BP’s catastrophic oil spill in the Gulf got us thinking about The Junior League’s trail-blazing legacy in environmental advocacy.
It took only a quick look through the archives to uncover several examples of brave work by various Leagues to call attention to an ecological hazard that threatened the livelihood of a community or the health of its inhabitants. But few of them better illustrate the collective power and enduring impact of a group of women united behind a single cause than the documentary film “Fate of a River: Apathy or Action,” which was produced by the Junior League of Toledo in 1965.
A break-through for its time, the 30-minute film debuted just three years after the publication of Rachel Carson’s seminal work, Silent Spring, and depicted in elaborate detail the foaming detergents, raw sewage, and industrial discharge from nearby factories that was fouling the Maumee River, an important Great Lakes watershed that encompasses four thousand miles of streams and drains four million acres of land in Ohio, Indiana, and Michigan. The movie captured for viewers algae-laden water filled with gasping fish that was typical for an area that was hope to well over a million people. Polluted to black, the Maumee and its network of tributaries were likened by the film’s narrator to a “dead sewer burdened with the debris of a dozen cities” that rendered Lake Erie unsafe for swimming and its beaches hardened and discolored.
According to Sustainer Georgia Welles, who was President of the League at the time, the film was produced after the League was approached by a local naturalists’ association who needed help funding its production. League members rallied together and raised the money, and then the local PBS station, WGTE, filmed and narrated it.
“Back then sewage was being dumped right into the river and there wasn’t such a thing as sewage treatment — or it was very rudimentary if there was any,” said Carol Bentley, who served as the League’s film scheduler, making appointments for it to be shown by League volunteers at libraries and in schools, to rotary clubs, women’s groups, bridge and garden clubs, and community boards throughout the region, ultimately reaching some seventy thousand people. (Bentley’s husband, a competitive rower on the river, recalls that upon falling into the water years ago, his skin broke out into a rash).
“There was a sudden welling up of the realization that we were really doing terrible harm to the environment,” said Bentley. “It was an education for all of us. We were very well-trained and we were go-getters from the get-go.”
After all of the “trooping out” to assorted meetings and lectures, the film gained enough attention that Welles, who is today serving in her ninth year as a member of the Board of Directors of the Nature Conservancy and remains an active fisherwoman, wound up testifying at the state and federal hearings on water quality that would lead to the development and passage by Congress of the Clean Water Act in 1972.
“We persuaded the legislators to set high water standards,” she said, referring to the numerous environmental groups like ClearWater that joined forces with the League in supporting the film and the message it delivered about respecting the earth’s limited resources.

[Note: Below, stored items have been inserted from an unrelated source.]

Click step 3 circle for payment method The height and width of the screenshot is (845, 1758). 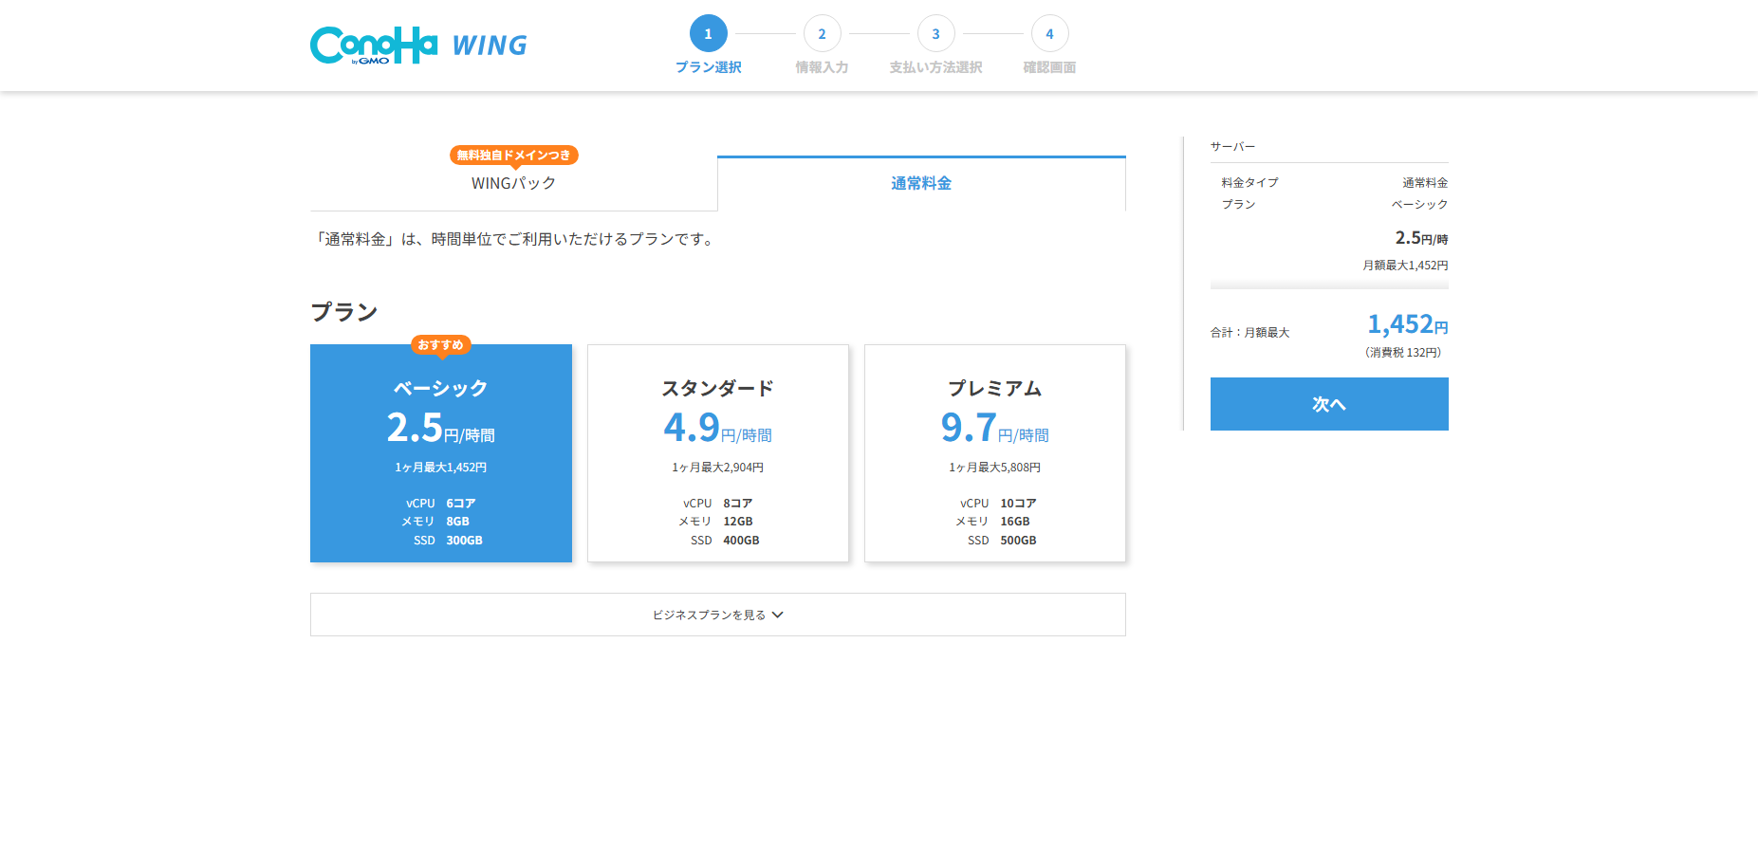click(935, 34)
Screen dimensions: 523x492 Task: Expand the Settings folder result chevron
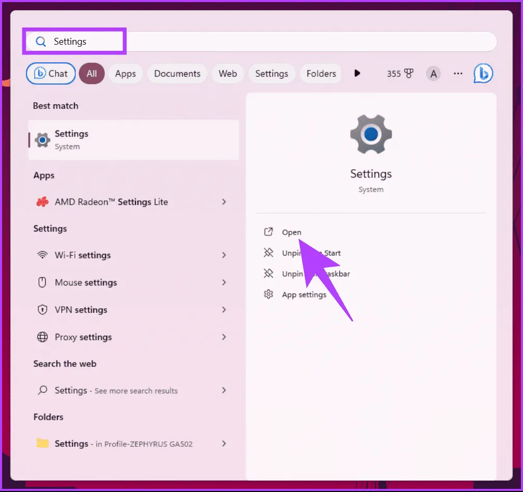coord(224,444)
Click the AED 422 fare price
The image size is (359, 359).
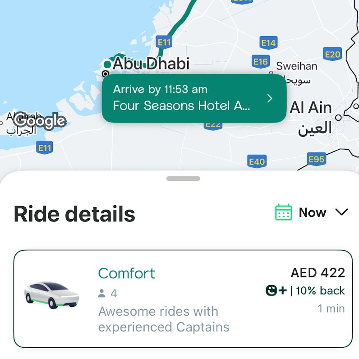tap(318, 273)
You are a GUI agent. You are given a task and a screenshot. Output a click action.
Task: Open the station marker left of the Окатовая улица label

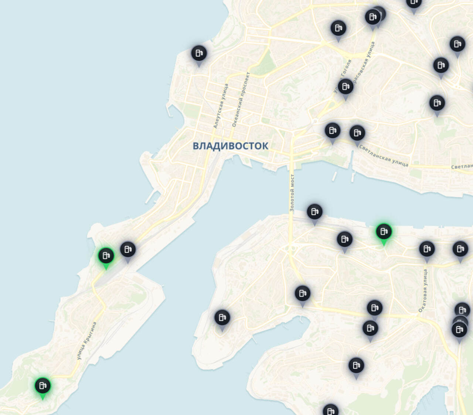pyautogui.click(x=375, y=308)
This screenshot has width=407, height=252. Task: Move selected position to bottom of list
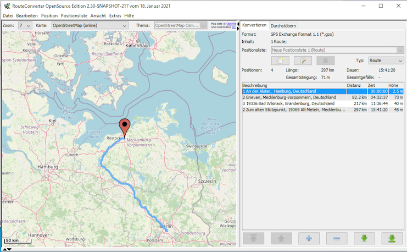click(392, 238)
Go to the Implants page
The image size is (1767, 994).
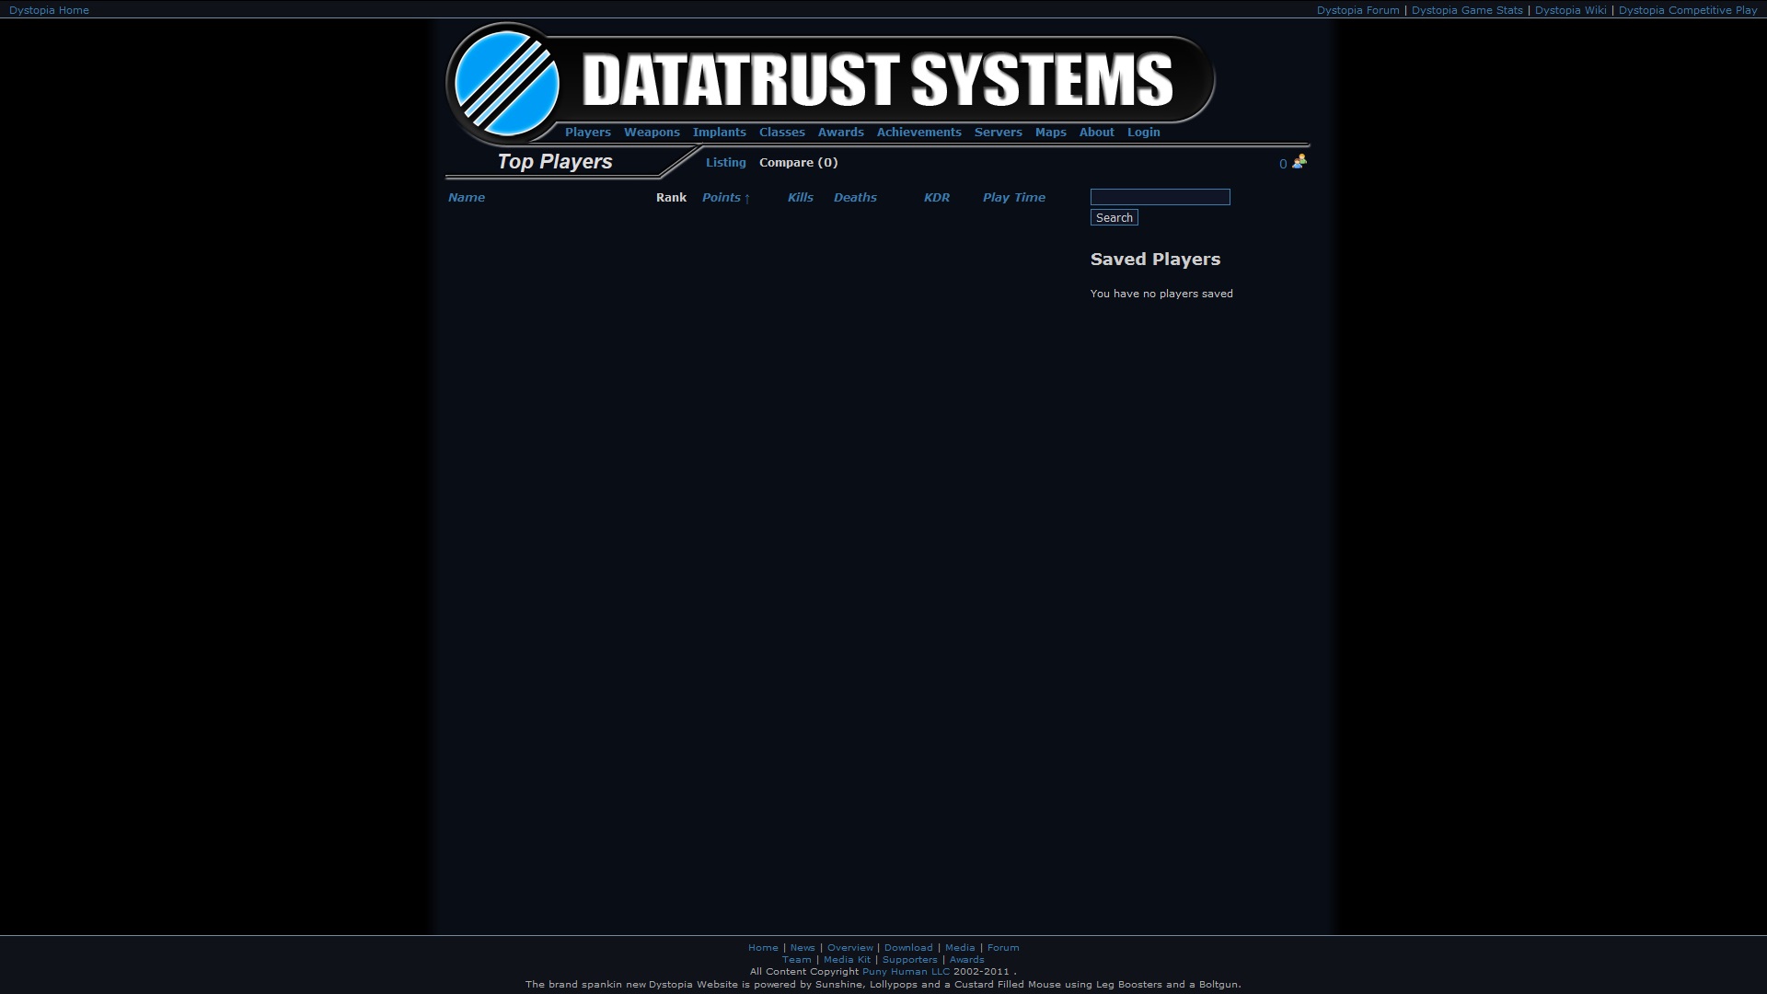719,133
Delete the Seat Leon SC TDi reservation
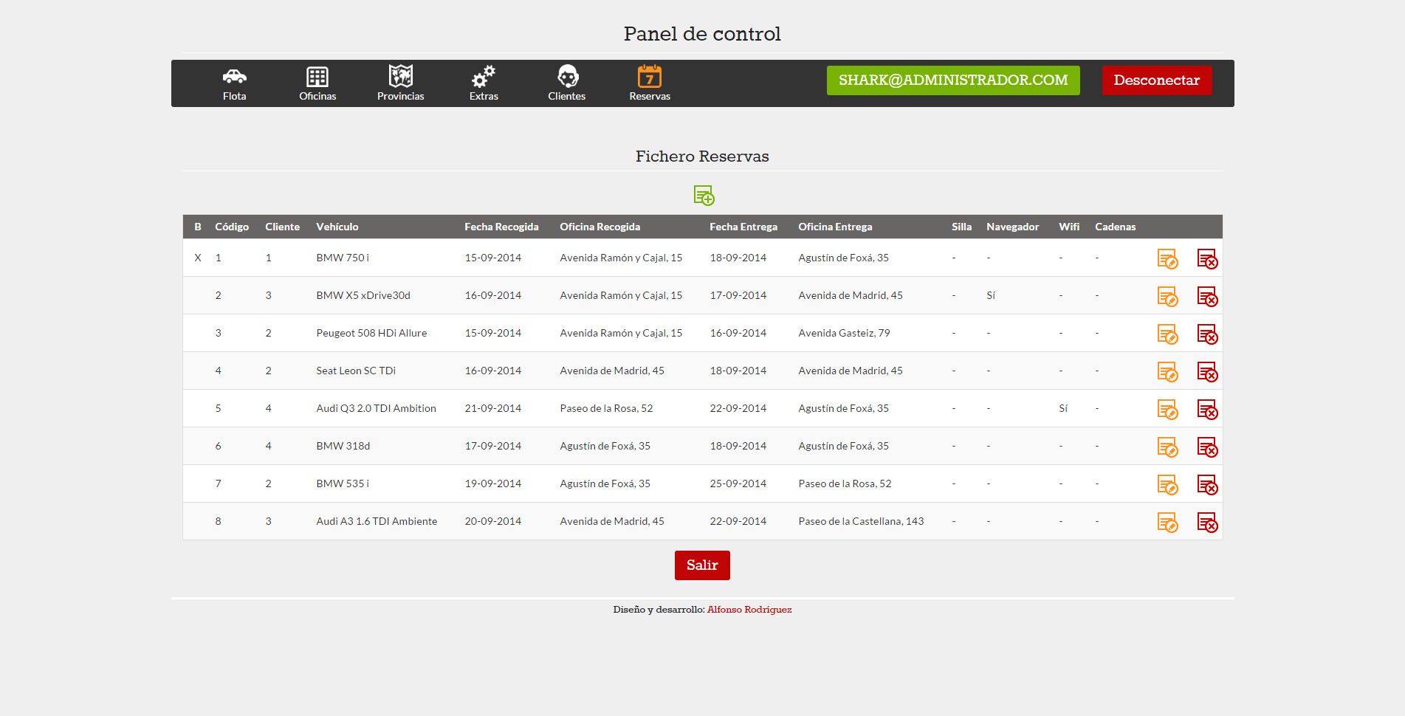The image size is (1405, 716). pos(1206,372)
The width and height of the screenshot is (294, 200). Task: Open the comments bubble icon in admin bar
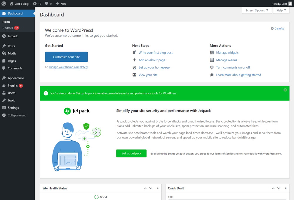(x=49, y=4)
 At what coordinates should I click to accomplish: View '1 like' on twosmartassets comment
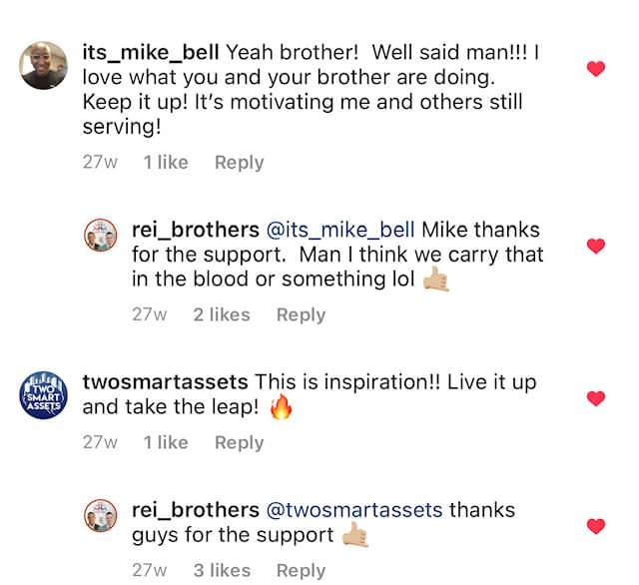click(x=166, y=442)
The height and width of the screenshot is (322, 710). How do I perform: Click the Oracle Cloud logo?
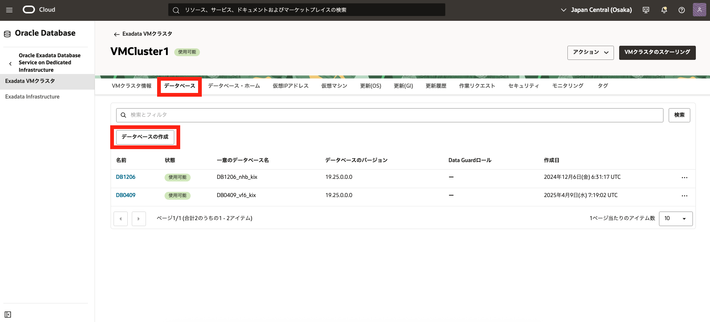click(x=39, y=10)
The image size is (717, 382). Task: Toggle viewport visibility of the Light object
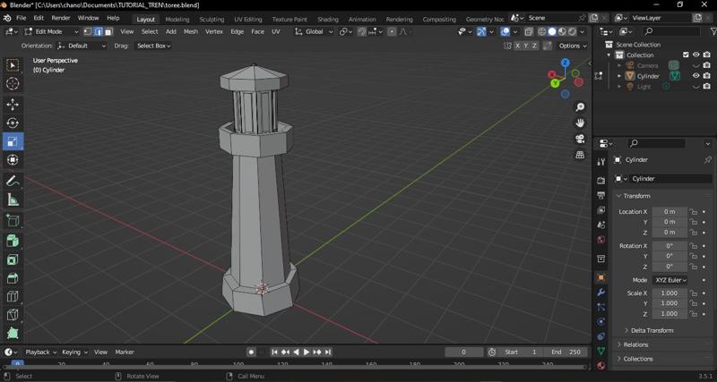click(x=695, y=87)
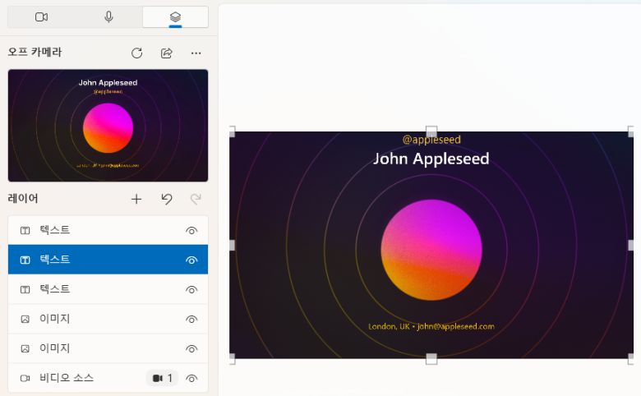
Task: Click the undo arrow in 레이어 header
Action: tap(166, 199)
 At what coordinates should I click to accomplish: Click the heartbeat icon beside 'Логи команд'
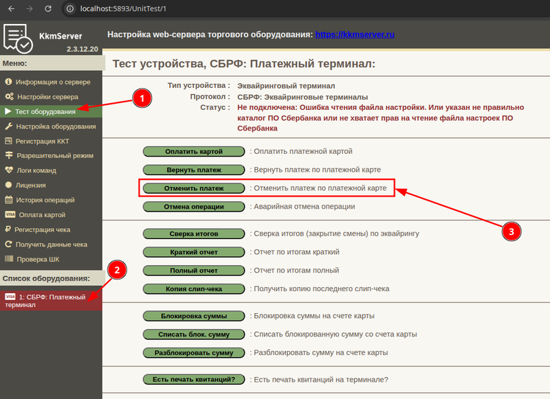tap(9, 170)
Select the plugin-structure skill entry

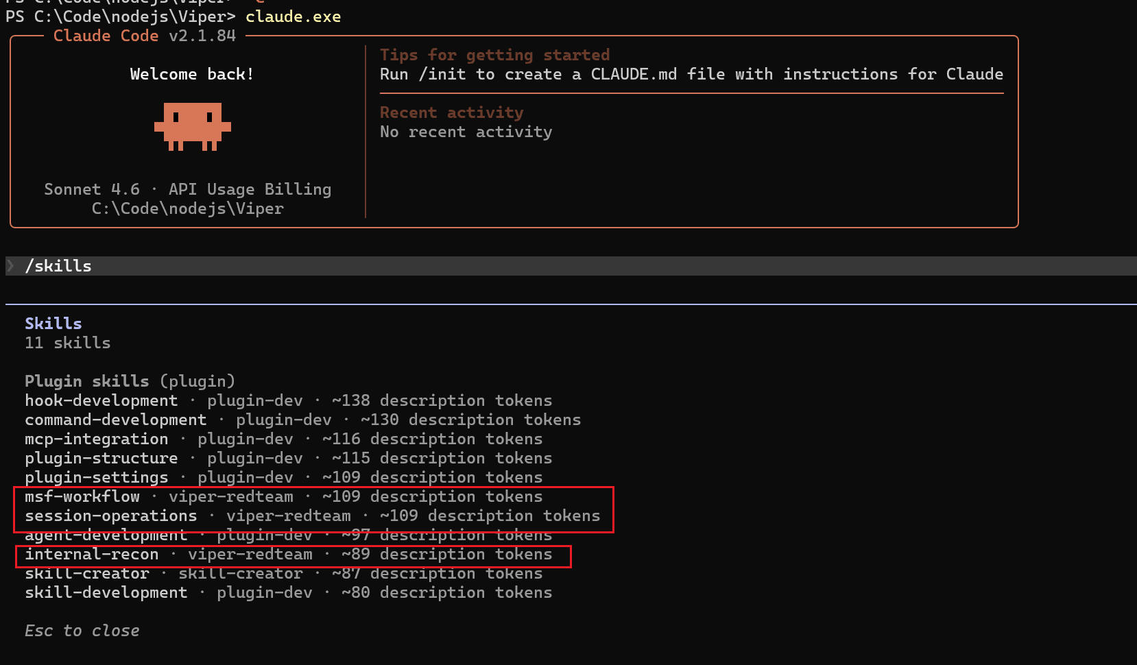[x=101, y=458]
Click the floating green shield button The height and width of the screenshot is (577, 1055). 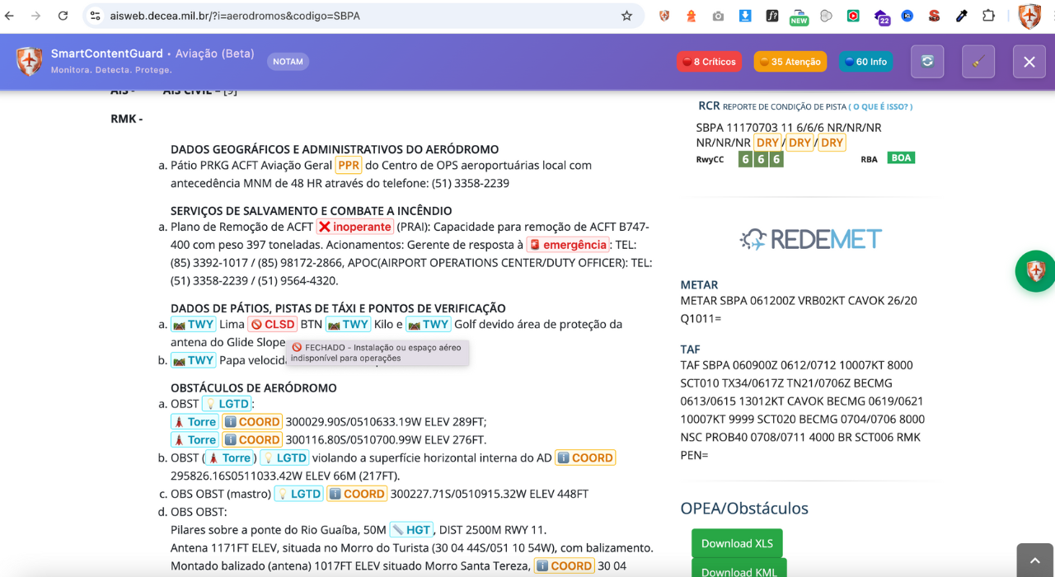pyautogui.click(x=1035, y=271)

In addition to standardizing water quality, the Act, and its subsequent amendments, provided for such things as requiring permits for sewage and industrial discharge; requiring permits for dredging and fill placement; financing of pollution control programs; and sewage system upgrades, among others.
But beyond the ground-breaking legislation, there were many other results of the League’s work that have had a lasting effect on the local community. These include the creation of a scenic byway along the river, the return of nesting eagles after a 30-year absence, restoration of fishing in some areas, the development of waste water treatment facilities by manufacturers and municipalities, and the formation of the Maumee Remedial Action Plan or RAP, an action plan developed to coordinate and monitor the progress of the clean up.
Thirty-some years after the film’s release, Carol Bentley was at a garden club meeting at which Cherie Blair, the Maumee RAP Coordinator from the Ohio EPA, gave a talk on water quality. (The legacy of the original Maumee RAP continues today as the Maumee RAP Project, which is a diverse organization of environmentally concerned businesses, agencies, non-profits, educators, and citizens working to ensure a clean-water future for the area that is now administered and facilitated by the nonprofit, Partners for Clean Streams, Inc., which works in tandem with the Ohio EPA). In the course of the talk, Blair happened to mention the film by name, and as the meeting broke up, Bentley approached her and told her how intricately involved she’d been in its production.
Three years later, after a dusty reel of the 16-millimeter film was found on a back shelf in University of Toledo closet – and an equally dusty old projector that would actually play it was located – the film was updated, with the ultimate outcome being the 2002 release “Fate of a River: Revisited.”
The remake, which features an interview with Bentley, both examines the progress that has been made and outlines the work still to be done, including protecting vital wetlands and improving systems for handling suburban run-off now that housing divisions and shopping centers have replaced large swaths of farm land. Still airing with considerable frequency all over the region, the film’s list of credited sponsors and supporters reads longer than any other its producers can recall.
Now that’s what we call a grassroots movement.